The Parkes Elvis Festival: Attendee and host community perspectives

Goodfellow Publishers Limited
Publication Type:
Focus on World Festivals Contemporary Case Studies and Perspectives, 2016, pp. 299 - 308
Issue Date:
Full metadata record
Each year, up to 20,000 people descend upon the rural town of Parkes, 365km west of Sydney, to attend the Parkes Elvis Festival. Initiated in 1993 by a group of locals who were Elvis Presley fans, the annual festival has grown from the humble beginnings of a one-day event with a few hundred attendees to a five day festival.

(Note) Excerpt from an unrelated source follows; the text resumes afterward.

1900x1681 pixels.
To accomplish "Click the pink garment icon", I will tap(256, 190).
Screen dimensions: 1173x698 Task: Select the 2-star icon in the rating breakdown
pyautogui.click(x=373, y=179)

In a bid to assist the festival organisers to understand the impacts of the Parkes Elvis Festival on both attendees and the host community, researchers designed a set of survey instruments to deliver a comprehensive evaluation of the social and economic impacts of the festival. Research was carried out in 2010 and separate surveys were conducted for festival organisers, attendees and local residents. After a brief explanation of the festival, and the man it is inspired by, this chapter explores the methods used to collect data before outlining the results. The results are divided into two key sections, attendees’ perceptions, and host community perceptions. First we profile the demographics, motivations and experience of festival attendees. Second, we profile the perceptions of the host community with respect to both the economic and social impacts of the festival. The surveys demonstrate the overwhelming goodwill and enthusiasm for the festival, by both the host community and attendees. Results show that the festival attracts a mix of first time and repeat visitors, and that many of the returning attendees do so to catch up with friends made at previous festivals. For residents, regardless of whether they attend or not, the large majority understand the economic, tourism and community benefits generated by the festival.